=== Stated task ===
Reproduce each line of the records below word for word, leaving out the pictures.
# START OF Records provided
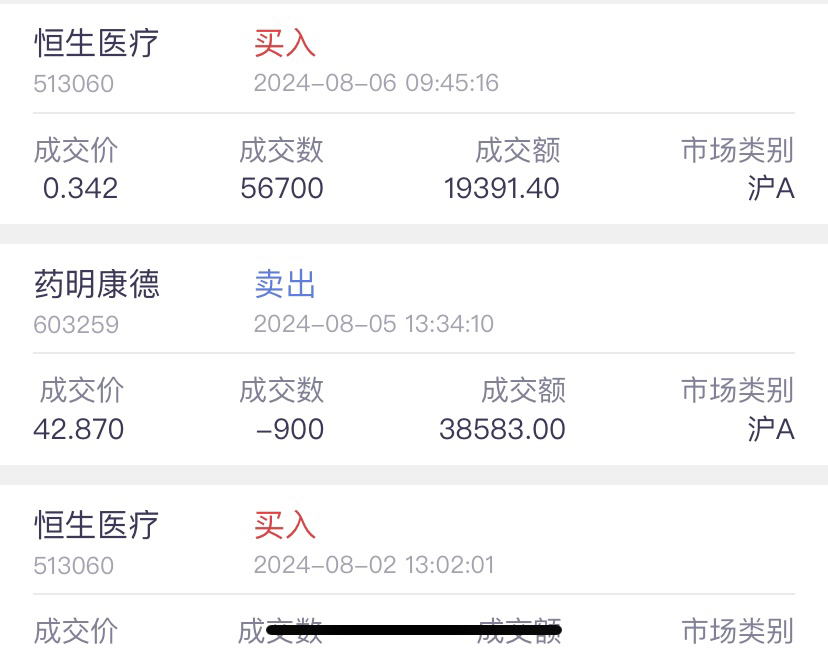Open the first 恒生医疗 trade record
828x651 pixels.
414,114
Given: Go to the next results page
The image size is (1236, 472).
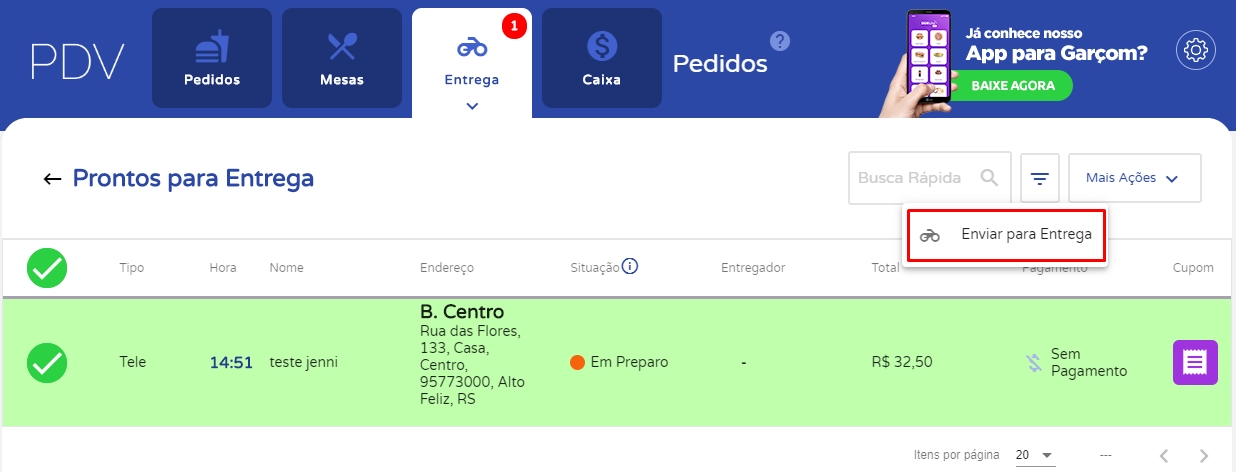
# END OF Records provided
=== Reply to the task ===
Open the first 恒生医疗 trade record
828x651 pixels.
414,114
Given: Go to the next results page
The image size is (1236, 472).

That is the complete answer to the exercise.